_Task_
Select every line of the data below that contains the string "text", and copy each such line.

Stored items
______

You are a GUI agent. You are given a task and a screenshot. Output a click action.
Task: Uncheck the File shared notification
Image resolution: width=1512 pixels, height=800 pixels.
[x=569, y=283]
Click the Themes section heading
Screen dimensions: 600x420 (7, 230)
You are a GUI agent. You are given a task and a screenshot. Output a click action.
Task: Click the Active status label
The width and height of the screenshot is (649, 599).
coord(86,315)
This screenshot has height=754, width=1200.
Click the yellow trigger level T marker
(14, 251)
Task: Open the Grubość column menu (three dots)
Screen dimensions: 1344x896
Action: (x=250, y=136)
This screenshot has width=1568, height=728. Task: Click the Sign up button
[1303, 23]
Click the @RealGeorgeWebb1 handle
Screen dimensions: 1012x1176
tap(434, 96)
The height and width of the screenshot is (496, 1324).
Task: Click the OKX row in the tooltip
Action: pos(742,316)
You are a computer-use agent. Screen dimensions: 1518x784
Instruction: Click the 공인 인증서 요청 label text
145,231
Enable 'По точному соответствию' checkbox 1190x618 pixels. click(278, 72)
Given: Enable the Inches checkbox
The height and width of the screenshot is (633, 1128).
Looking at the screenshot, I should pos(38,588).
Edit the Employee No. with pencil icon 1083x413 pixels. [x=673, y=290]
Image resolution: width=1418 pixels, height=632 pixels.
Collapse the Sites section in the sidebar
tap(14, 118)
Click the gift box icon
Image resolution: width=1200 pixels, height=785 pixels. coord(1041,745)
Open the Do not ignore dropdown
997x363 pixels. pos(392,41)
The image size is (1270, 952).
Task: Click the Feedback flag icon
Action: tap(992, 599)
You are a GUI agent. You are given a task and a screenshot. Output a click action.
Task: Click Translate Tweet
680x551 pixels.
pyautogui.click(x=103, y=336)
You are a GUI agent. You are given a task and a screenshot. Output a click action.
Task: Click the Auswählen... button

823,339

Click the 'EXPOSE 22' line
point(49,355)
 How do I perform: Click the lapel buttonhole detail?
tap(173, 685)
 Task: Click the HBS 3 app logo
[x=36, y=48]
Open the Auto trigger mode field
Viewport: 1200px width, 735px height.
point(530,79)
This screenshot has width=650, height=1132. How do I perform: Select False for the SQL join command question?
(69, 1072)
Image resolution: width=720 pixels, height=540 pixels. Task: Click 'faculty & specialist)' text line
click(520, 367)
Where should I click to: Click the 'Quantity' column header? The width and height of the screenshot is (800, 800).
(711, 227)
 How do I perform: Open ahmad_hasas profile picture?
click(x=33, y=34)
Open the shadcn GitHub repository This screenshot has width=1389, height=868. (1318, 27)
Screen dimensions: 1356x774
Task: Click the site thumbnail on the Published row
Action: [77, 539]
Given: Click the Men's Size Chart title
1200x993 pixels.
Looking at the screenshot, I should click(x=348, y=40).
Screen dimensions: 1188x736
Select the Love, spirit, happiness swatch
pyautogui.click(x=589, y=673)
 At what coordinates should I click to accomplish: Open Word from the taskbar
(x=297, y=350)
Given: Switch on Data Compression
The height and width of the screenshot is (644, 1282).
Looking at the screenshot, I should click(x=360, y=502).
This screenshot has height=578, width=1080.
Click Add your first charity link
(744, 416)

______

_Answer to this problem_
Instruction: Click the 공인 인증서 요청 label text
Image resolution: width=720 pixels, height=540 pixels. Task: Click 'faculty & specialist)' text line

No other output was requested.